Юлия Вторая выплыла из дверей, ее глаза расшалились, она была слишком заметна. Шерстнев что-то кричал ей среди дыма. Она вяло махнула ему рукой и с острым стуком каблуков приблизилась ко мне.

— Может, сегодня вообще не может быть ничего настоящего? — продолжал Яша. — Или я просто, как старый брюзга, задержался в развитии? Но в конце двадцатого века как-то бессовестно заниматься подобными вещами.

Юлия встала рядом, соединив обе ноги, как статуэтка. Поднесла два пальца к губам, чтобы выпросить у меня сигарету. Я показал, что у меня. Она брезгливо махнула рукой, растерянно оглянулась по сторонам и согласилась с этим предложением.

— Это Юлия. Это Яша, — представил я их друг другу.

— И о чем вы брюзжите? — спросила Юлия, затягиваясь и разбрасывая волосы по плечам. — Почему это нет ничего настоящего?

— Я только использовал сомнительное сравнение, — спокойно ответил Яша и неглубоко кивнул. — Мне очень приятно. Кажется, мы уже…

— Поучись у Шерстнева, у него сравнения не сомнительные.

— А можно узнать какие? — осведомился Яша, не сводя глаз с кончика ее сигареты.

— Художественные, вестимо, — отвечала Юлия, непривычно кривляясь. Я сам не ожидал в ней такого духа и не успевал ничего исправить. — А что тебе нравится больше: скотологические шутки или энциклопедия юного ботаника?

— Что это за выбор? — немедленно ответил Яша. — Вам, похоже, не нравится ни то ни другое?

— Ты же сама ботаник, — почему-то заметил я.

— Зоолог, — с вульгарной протяженностью возразила Юлия, сильно затягиваясь: пепел просыпался на раскрытую лепестками розоватую манжету, и локоть крепко вжимался под ребра, — надо было выходить в куртке. — Так что выбираем?

— Боюсь, мне больше нравится, когда со мной разговаривают в другом тоне.

— В пастельном тоне? — почему-то допытывалась безобразница, — в бланжевом?

— При чем здесь эта расцветка?

— По виду сразу заметно, что тебе неловко разговаривать с девушками.

— Послушайте, девушка, — удивленно говорил Яша. — Я ожидал, что вы будете хотя бы стараться вести себя пристойно.
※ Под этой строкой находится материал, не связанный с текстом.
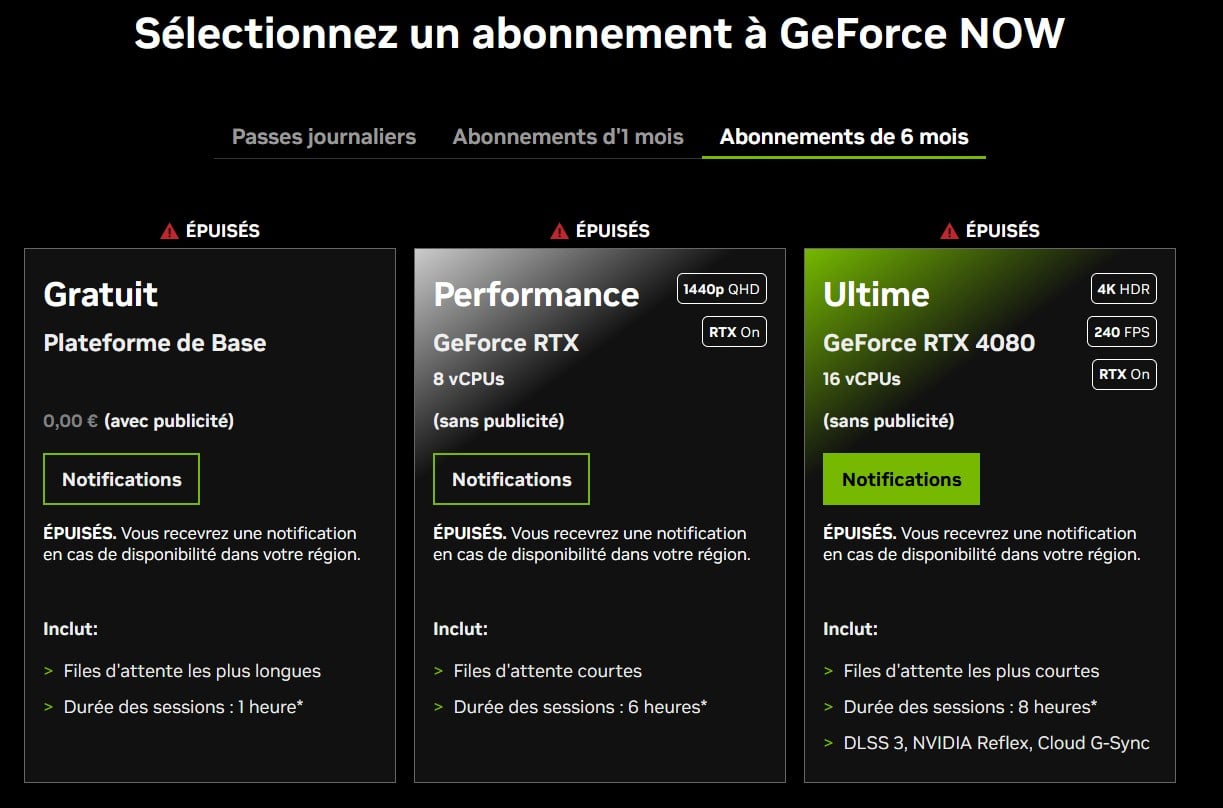Click the warning icon above the Performance card

pos(560,231)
Мне рассказывали про вас, так что, по меньшей мере, я представлял себе воспитанного человека. Марк, это не мое дело, но ты сильно ошибаешься на счет своей компании.

— То есть она слишком женская, — убедительно кивала Юлия.
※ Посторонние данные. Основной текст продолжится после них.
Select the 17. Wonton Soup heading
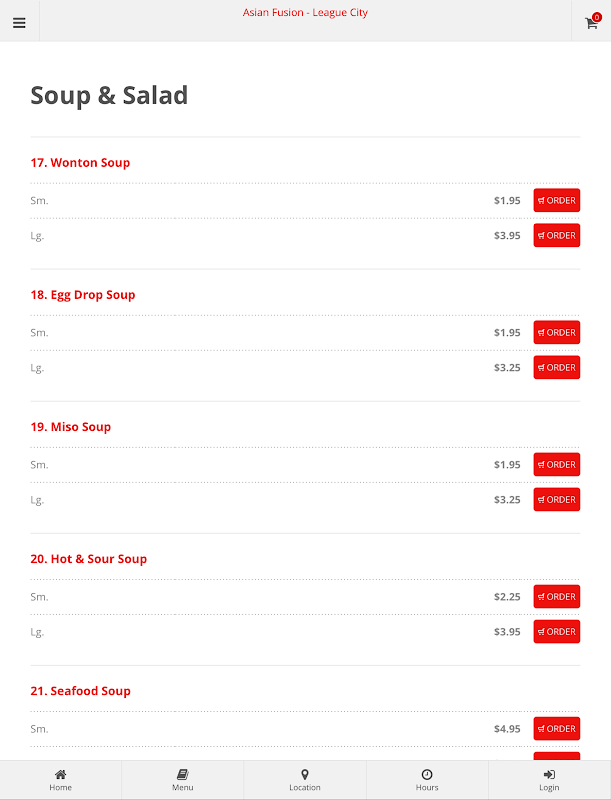The height and width of the screenshot is (800, 611). click(80, 163)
— Вы в первый раз увидели совершенно вам незнакомого человека. Надеюсь, в последний.

Быстро сунув пальцы в мою нехваткую ладонь, Яша развернулся и бодро пошел вдаль.

— Марк, подержи, пожалуйста, сумочку, — попросила Юлия.

Внезапно, не сводя глаз с Яшиной спины, она начала собирать волосы на ветру, приглаживала и быстро подкручивала их на затылке, а в кулаке блестели сплетенные ножки заколки.

— Вот ведь индюк! — громко сказала она.

Яша резко обернулся и, глядя только мне в глаза, покачал головой. Руки сцепились у него за спиной, и я почему-то долго не сводил глаз с его яро покрасневших пальцев. Было жалко упускать его в трескучий житейский шум, ничего не объяснив. Старательно ползло железное движение трамваев, развевался ветхий кринолин берез, и Яша шел быстрее других, так, будто торопился на радостную встречу, а впереди синели несколько гигантских елей, которые совсем его скрыли. Ели эти казались похожими на кактусы, особенно вершинами, над которыми просветы неба были забросаны белыми и серебряными монетами непригодной для хождения величины.